Russia is a country where Jack London and Mark Twain are almost national writers and are as well known as Pushkin and Tolstoy. Two years ago, Mark Twain’s anniversary was celebrated in Moscow by the publication of a new edition of his works and a literary soiree at Voks, the Soviet Society for Cultural Relations with Foreign Countries.
Thirty years after the Revolution there still exists an enormous reservoir of good feeling for America and its institutions. English is the most popular foreign language in Russia and is a required subject in many secondary schools.
Now America is slowly but perceptibly in danger of becoming public enemy number one in the Soviet Union. A generation ago, among the favorite insulting epithets of Soviet children were phrases like “filthy Samurai,” “vicious Fascist,” “ Trotskyite vermin.” An American on a Moscow street a few weeks ago was shocked to hear a Soviet child, who had apparently quarreled with his playmate, abusively shout, “You —American imperialist.”
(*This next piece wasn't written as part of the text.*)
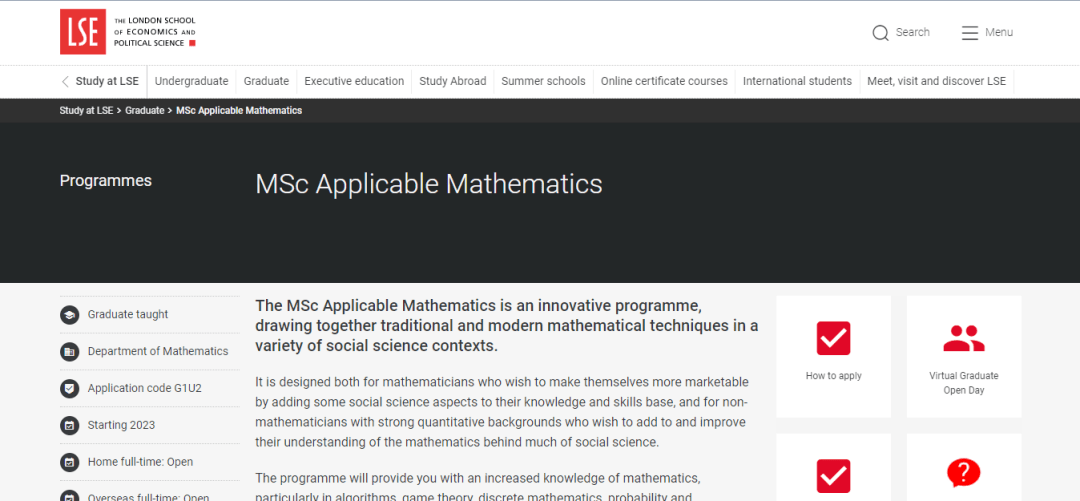
Task: Click the Graduate taught cap icon
Action: click(x=69, y=315)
By America, when used derogatively, Russians of course mean what their pundits call “American reactionary circles,” “remnants of fascism,” “military-imperialistic groups,” “financial oligarchs.” Even so vitriolic a critic of America as Ilya Ehrenburg in a Pravda article was careful to distinguish between the American people, who presumably could do no wrong, and the advocates of immediate atomic warfare.
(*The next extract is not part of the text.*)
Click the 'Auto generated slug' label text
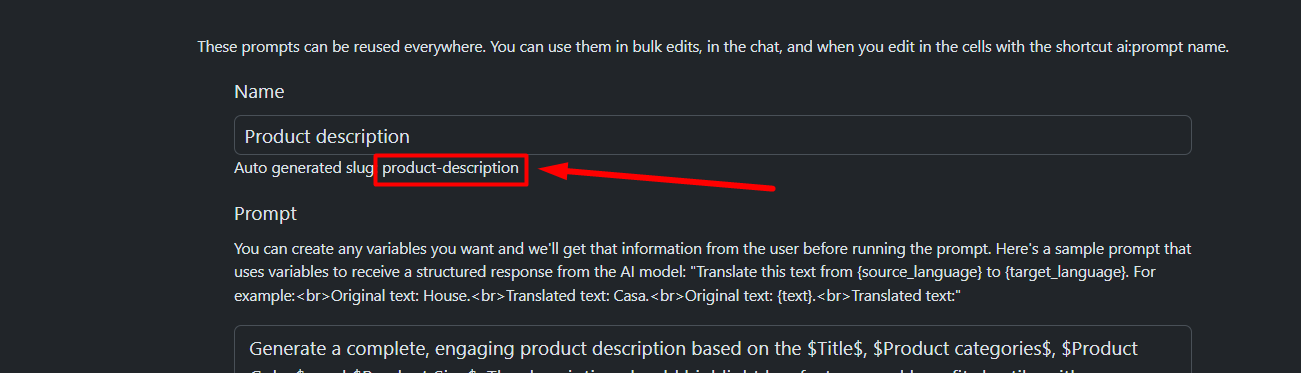click(303, 168)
Said Ehrenburg: “The average American isn’t naive enough to want to die for the dividends of oilmen, arms manufacturers, and other atomists [sic]. Americans have heads, good hearts, and humanity. They are now worried about the future, the oncoming crisis, the greed of businessmen, the rise of prices, and the rise of reaction. They are not politicians but. living people — these average Americans. They wish to live, work, and amuse themselves. They cannot be driven back to war transports. The louder our enemies shout, the more friends we have. With us are the former soldiers of the Allied armies — Englishmen — Americans — Frenchmen.”
The Kremlin expects peace
But though the Russian people are not easily given to hysteria, all the martial language that is being bandied about in press and radio has had its effect. Talk of war, coming on top of the food shortages, overcrowded living, and hard work, is causing the Soviet citizen plenty of worry. Consequently, it is no surprise that Soviet leaders are making every possible effort to play down the possibility of war.
The feeling that atomic warfare will be outlawed sooner or later is gaining, and since Stalin’s declaration to that effect, the people have been breathing much more easily. Incidentally, the Stalin prizes recently awarded for science indicate continued and intensive Soviet research in atomic fission.
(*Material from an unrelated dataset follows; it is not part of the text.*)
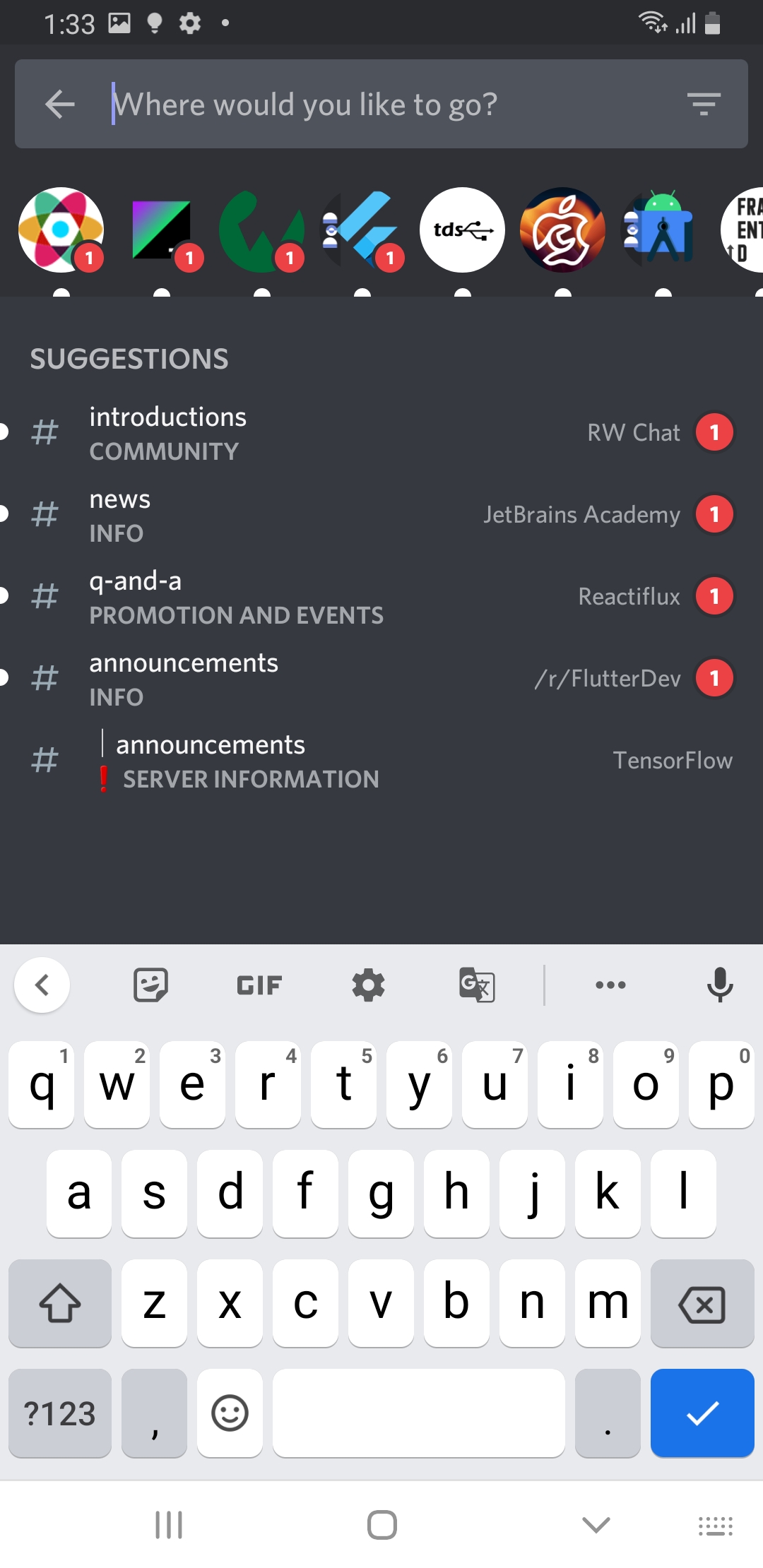
Task: Open the Android Studio server icon
Action: click(x=661, y=230)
On the official level there is no indication that the hardheaded realists in the Kremlin expect war in the near future. On the contrary, both their internal policy and their external policy seem to be based on the assumption of peace for some time.
Permanent censorship
During the war, optimistic Russian GI’s dreamed of a flow of domestic and foreign consumers’ goods. Even hopes of travel abroad did not seem too fantastic. The ordinary Russian has never been and is not yet an isolationist, but now definite trends in that direction are discernible. Two recent decrees have emphasized the isolationist mood in the Kremlin. The first, published early in March, caused considerable shock to public opinion by banning marriages between Soviet citizens and foreigners.
The second law of isolationist character, which may seriously affect relations between Soviet citizens and foreigners, was enacted early this summer. The Soviet Council of Ministers issued a new list of items of information constituting “state secrets,” the divulgence whereof is punished by imprisonment for from four to twenty years.
The official classification is broad enough to include almost anything the government chooses to call a secret. For example, in addition to ordinary military data which might be considered confidential in any country, it is now criminal to divulge: —
1. Anything concerning industry as a whole or any branches thereof, anything on agriculture, trade, and transportation, which the Council of Ministers declares to be of secret character.
2. The balance of state funds, foreign currencies, financial plans of the U.S.S.R., place and method of keeping rare metals and currency.
3. Plans and projects for imports and exports.
4. Geological deposits, output of rare, non-ferrous metals, and mineral resources.
Of special interest to foreign scientists is the provision penalizing the unauthorized publication, prior to their completion, of inventions, discoveries, technical improvements, and research and experimental work in all branches of science, technology, and national economy.
Finally, the law enjoins the communication of any “information relating to negotiations, relations, and agreements between the U.S.S.R. and foreign states as well as data concerning any measures in the field of foreign policy and foreign trade not contained in officially published documents.” This paragraph, which makes diplomatic reportage and speculation virtually impossible, caused near pandemonium among foreign correspondents. Not that Soviet sources have hitherto been free with information on diplomatic matters, but one of the certain effects of this law is to make the censors increasingly haish with news dispatches.
The prominent publication of the decree in the Moscow press served to add to the chill that, has been developing for some time in the ordinary intercourse between foreigners and Russians everywhere. In an atmosphere of mounting tension in international affairs, and with the revival of some of the pre-war anti-imperialist and anti-capitalist slogans, it takes much less than the prospect of prolonged penal servitude to make the Soviet citizen extremely cautious in his communication with foreigners.
The “liars” of the foreign press
Among the most unhappy victims of this complex of distrust and suspicion is the small group of embittered and frustrated Anglo-American correspondents. Sitting on top of the most important story of the post-war world, they feel impotent to relate it.
There has been perhaps no greater tragedy in the experience of Moscow correspondents than the illfated Conference of Foreign Ministers. About one hundred British, American, and French correspondents invaded the Red capital and some of them made a field day of it. Some of the reports that went out of Moscow and those that were published at the end of the conference apparently confirmed the Soviet authorities in all their prejudices against the foreign press.
Little, or not at all, impressed by the fact that a substantial number of reporters were men of high professional skill and integrity, leaders in their field, who did as objective a job as could be expected under the circumstances, the Russians found sufficient evidence of biased and malicious reporting to draw the worst possible conclusions. They felt perfectly justified in retaining the censorship and generally cracking down on the resident newspapermen.
No sooner was the conference over than the Soviet press launched a vigorous campaign against the “liars and slanderers” of the foreign press. A strong editorial in the authoritative magazine New Times excoriated the foreign correspondents, “who had every opportunity to report the work of the session fully and truthfully.”
Rejecting the argument that the Soviet censorship is an obstacle to mutual understanding between the Soviet Union and the Anglo-Saxon world, the New Times laid down the law of permanent censorship and contended that “the sole purpose of censorship is to protect the public of all countries from the lies and misinformation about our countries which are usually sent by their correspondents in Moscow every time the censorship is lifted.”
The Moscow Association of Anglo-American Correspondents wrote to Generalissimo Stalin politely pointing out that the most objectionable false reports emanated from sources outside Moscow.
Yet, as long as the Russians remain convinced that “slandering the Soviet Union is the chief specialty of certain newspapers and the profession of venal journalists,” they may be expected to apply the limitations on all newpapers and journalists.